Read across Dynamo, eventual consistency, service orientation, and “you build it, you run it,” and the same commitments recur. Vogels’s method is less a slogan than a set of standing habits.

Design for the failure case first. At scale, failure is the steady state, not the exception, so the question is never “does this work” but “what happens when each piece of this dies.”6 The lesson transfers far past Amazon’s scale: do not write the happy path and patch in error handling – enumerate the failure modes first and let the working path fall out of a system that already survives them. It is the evidence gate applied to reliability – “it works in the demo” is not evidence; “it stays available when I kill a node mid-request” is the same standard for self-healing that Radia Perlman built into networks that re-converge with no human in the loop.

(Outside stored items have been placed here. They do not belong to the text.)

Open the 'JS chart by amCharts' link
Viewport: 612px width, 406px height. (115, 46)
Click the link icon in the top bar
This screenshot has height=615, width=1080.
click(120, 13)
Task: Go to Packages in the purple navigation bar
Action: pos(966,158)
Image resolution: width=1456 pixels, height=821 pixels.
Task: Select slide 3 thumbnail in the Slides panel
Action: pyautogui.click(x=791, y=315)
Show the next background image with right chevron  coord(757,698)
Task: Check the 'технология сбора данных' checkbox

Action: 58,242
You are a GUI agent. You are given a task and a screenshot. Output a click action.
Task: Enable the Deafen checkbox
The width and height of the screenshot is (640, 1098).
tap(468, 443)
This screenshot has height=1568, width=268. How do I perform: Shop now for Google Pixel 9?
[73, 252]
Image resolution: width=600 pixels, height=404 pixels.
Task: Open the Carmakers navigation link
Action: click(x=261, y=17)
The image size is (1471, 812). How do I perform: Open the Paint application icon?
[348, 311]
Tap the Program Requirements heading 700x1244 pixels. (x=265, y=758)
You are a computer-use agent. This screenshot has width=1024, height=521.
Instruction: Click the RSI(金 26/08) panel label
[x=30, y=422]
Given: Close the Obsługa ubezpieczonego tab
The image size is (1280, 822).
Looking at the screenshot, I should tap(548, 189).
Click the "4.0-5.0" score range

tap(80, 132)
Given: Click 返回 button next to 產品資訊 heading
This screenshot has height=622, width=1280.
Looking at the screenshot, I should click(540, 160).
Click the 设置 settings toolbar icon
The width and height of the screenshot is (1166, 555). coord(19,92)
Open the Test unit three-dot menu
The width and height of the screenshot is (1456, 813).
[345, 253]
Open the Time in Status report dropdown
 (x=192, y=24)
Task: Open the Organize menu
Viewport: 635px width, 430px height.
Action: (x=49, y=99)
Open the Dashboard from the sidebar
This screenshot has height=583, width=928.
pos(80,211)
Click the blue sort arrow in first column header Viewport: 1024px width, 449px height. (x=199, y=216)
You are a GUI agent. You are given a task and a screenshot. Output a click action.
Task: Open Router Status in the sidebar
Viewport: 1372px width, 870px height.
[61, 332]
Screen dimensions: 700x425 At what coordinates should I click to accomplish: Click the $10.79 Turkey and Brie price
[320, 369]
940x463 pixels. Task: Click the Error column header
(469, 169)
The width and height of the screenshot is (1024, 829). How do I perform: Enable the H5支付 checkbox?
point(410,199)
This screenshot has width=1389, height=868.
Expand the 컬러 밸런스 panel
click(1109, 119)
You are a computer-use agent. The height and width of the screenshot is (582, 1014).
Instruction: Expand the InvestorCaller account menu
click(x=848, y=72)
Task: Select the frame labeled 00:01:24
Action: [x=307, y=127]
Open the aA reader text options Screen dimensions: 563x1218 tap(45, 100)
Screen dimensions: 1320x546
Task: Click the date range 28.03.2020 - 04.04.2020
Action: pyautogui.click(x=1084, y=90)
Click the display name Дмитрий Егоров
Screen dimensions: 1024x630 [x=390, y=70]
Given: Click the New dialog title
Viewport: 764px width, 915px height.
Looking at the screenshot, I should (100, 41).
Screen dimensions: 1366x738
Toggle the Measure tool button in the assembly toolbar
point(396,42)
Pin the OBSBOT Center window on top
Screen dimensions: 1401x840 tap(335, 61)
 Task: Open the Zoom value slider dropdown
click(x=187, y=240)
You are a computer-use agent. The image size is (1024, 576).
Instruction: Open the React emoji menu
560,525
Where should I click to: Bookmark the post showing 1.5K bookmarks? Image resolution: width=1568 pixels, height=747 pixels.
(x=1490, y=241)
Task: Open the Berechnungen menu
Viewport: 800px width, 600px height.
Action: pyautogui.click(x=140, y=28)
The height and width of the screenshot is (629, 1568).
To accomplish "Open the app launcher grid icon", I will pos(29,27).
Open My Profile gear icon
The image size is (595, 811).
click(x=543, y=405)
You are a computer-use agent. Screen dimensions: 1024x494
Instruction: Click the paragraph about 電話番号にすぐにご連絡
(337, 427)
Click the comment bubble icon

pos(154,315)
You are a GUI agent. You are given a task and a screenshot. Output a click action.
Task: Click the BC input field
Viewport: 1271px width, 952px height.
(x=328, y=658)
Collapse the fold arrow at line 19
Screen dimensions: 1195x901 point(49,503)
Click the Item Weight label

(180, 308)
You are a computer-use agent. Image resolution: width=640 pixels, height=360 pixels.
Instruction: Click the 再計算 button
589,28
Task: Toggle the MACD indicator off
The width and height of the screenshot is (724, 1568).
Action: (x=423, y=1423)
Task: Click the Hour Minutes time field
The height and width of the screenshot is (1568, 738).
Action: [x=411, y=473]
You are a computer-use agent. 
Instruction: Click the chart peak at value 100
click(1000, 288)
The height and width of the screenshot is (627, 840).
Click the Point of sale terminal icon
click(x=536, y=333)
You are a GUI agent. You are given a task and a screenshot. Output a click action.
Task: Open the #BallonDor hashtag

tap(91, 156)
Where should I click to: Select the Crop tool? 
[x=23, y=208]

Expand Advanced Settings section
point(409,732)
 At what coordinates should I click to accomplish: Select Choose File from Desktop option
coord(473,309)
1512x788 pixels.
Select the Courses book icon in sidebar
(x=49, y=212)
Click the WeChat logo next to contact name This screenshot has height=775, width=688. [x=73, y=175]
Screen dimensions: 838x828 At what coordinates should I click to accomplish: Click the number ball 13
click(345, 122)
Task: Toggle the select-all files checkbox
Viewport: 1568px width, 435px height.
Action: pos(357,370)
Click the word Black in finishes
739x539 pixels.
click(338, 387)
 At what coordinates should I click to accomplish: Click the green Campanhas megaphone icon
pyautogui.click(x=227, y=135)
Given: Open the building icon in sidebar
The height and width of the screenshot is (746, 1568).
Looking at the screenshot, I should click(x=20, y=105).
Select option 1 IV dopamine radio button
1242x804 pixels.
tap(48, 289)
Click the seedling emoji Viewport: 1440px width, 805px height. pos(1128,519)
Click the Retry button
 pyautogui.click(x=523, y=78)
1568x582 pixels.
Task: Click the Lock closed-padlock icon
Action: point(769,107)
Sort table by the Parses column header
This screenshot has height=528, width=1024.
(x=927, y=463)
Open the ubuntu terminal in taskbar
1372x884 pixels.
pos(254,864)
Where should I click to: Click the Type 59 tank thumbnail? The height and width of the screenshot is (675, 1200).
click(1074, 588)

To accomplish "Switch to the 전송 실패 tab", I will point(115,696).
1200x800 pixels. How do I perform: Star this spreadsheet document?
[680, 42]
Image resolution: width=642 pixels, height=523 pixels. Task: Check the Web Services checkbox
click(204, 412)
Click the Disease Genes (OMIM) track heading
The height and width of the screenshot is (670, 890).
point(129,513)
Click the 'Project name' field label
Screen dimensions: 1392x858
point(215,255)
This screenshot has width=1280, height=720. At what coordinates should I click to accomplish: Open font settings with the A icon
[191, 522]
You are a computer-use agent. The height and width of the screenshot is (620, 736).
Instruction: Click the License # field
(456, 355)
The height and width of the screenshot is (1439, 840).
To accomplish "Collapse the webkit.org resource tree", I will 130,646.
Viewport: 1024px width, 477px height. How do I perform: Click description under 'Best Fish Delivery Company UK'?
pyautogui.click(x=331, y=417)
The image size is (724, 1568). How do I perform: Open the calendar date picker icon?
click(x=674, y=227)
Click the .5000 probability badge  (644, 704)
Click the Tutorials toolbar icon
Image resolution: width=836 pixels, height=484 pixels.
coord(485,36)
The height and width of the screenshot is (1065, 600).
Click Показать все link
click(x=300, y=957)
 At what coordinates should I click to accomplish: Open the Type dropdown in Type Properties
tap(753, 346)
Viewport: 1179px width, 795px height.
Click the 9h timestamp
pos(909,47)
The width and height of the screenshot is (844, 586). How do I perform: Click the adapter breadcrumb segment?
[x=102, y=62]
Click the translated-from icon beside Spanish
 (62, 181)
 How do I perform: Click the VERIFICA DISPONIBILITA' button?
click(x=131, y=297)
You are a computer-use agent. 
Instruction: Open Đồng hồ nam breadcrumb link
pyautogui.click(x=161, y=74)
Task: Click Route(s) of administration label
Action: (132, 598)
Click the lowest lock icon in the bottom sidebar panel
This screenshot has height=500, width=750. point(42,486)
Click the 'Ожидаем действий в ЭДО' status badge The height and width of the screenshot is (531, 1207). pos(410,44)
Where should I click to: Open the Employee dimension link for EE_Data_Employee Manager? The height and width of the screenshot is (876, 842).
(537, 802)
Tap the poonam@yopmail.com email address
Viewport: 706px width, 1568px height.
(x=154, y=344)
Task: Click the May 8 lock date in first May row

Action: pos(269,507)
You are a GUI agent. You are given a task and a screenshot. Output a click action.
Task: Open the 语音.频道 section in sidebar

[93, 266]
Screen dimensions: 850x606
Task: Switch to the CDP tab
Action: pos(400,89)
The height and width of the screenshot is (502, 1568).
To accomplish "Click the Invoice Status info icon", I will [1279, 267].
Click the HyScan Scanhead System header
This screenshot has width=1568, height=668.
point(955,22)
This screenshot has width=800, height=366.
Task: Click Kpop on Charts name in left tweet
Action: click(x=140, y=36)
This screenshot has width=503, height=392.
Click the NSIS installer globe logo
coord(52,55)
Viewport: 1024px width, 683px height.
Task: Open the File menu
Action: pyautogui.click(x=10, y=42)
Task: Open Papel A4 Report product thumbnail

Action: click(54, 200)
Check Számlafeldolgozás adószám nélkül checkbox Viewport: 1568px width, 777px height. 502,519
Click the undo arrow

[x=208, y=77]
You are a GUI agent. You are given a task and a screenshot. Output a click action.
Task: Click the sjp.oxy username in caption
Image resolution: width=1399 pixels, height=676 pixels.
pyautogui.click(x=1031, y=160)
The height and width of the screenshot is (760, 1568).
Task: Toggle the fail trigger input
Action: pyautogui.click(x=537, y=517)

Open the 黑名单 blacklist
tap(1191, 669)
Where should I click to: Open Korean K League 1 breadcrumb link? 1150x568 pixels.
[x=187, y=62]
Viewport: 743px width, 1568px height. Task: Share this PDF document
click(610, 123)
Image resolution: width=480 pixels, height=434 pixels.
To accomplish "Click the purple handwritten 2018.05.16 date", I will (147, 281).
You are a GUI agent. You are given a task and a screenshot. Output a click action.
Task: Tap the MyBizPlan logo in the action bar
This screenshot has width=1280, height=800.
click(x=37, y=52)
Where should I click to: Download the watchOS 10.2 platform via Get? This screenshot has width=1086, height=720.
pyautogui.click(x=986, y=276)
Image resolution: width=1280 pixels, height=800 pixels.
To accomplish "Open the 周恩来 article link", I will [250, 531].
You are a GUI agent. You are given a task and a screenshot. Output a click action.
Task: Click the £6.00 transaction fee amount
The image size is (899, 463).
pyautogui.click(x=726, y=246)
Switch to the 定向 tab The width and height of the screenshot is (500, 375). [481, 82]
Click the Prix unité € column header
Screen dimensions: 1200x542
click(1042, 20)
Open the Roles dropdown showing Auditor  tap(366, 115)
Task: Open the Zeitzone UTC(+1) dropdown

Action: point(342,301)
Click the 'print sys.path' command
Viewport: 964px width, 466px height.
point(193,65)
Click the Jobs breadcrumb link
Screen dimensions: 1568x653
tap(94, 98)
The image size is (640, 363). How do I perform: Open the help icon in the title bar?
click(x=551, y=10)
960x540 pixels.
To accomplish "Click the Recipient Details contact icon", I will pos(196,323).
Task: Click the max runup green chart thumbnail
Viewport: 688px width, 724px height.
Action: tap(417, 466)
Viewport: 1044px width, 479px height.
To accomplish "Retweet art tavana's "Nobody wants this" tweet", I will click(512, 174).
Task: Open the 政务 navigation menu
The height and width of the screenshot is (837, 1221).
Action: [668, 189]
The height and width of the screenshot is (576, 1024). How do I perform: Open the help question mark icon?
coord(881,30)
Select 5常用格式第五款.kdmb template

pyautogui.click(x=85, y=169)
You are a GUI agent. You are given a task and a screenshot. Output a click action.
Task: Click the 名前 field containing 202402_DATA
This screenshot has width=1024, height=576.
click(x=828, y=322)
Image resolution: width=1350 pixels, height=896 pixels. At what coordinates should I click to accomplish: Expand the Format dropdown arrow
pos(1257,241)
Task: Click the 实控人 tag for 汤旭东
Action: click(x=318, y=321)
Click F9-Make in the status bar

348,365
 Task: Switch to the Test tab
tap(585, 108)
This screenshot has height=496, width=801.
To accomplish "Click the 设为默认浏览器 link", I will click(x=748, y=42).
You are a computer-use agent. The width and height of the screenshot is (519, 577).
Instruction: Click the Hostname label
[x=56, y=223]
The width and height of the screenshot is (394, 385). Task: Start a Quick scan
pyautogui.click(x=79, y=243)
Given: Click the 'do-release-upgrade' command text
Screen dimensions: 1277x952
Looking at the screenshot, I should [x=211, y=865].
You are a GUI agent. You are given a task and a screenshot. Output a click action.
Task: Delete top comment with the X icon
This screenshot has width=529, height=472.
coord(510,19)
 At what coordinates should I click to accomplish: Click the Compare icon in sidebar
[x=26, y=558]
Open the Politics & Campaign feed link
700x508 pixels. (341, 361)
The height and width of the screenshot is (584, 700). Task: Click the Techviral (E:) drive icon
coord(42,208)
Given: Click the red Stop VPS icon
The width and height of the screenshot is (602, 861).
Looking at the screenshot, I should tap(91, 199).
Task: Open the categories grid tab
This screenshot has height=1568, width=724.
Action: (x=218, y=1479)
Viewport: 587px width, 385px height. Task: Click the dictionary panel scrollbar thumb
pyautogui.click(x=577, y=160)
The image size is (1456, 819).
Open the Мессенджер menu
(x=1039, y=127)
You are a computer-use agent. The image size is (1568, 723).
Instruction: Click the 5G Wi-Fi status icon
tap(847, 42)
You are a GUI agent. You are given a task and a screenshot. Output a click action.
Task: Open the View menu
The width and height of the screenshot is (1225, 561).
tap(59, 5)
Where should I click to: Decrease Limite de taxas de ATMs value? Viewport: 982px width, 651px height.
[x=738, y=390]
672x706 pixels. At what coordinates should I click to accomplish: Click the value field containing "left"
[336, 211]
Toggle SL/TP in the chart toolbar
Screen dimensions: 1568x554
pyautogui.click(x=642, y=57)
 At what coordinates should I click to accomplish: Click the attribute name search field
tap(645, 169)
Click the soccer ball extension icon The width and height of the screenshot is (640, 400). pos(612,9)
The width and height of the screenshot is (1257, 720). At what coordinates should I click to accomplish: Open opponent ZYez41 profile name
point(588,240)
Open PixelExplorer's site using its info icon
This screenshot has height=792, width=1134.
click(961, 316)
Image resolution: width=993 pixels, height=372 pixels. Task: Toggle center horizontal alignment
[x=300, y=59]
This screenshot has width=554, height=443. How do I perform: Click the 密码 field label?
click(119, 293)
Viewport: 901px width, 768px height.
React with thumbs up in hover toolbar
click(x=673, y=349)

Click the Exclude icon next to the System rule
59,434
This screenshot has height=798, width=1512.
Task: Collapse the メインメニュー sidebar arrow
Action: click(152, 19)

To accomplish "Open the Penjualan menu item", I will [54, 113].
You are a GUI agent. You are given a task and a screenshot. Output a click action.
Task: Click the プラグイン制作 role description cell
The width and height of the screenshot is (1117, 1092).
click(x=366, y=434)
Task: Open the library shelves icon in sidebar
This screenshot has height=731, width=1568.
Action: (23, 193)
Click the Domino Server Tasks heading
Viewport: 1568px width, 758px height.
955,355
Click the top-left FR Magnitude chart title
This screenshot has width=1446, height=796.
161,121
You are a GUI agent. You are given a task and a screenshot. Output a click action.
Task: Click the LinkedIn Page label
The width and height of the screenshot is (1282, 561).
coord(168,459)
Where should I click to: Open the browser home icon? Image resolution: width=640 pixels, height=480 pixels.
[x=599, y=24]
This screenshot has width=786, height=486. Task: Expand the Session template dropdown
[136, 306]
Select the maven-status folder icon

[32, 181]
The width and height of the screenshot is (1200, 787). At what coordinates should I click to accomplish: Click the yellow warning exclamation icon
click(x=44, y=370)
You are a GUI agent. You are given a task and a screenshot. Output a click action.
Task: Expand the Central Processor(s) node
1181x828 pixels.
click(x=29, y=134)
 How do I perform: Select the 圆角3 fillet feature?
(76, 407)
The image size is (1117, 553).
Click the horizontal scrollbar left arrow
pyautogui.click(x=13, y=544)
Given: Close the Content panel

Choose your consistency, do not inherit it. The deepest move in Dynamo is refusing the default that every read must see every prior write. Vogels makes consistency a dial you set per workload – strong where correctness demands it, eventual where availability matters more – and is precise about which guarantee a system actually provides.47 The discipline is to know exactly what your consistency claim rests on and never to pay for a guarantee a workload does not need. This is the same precision about correctness that Leslie Lamport brought to distributed time: do not assume the property, define it exactly and know when it holds.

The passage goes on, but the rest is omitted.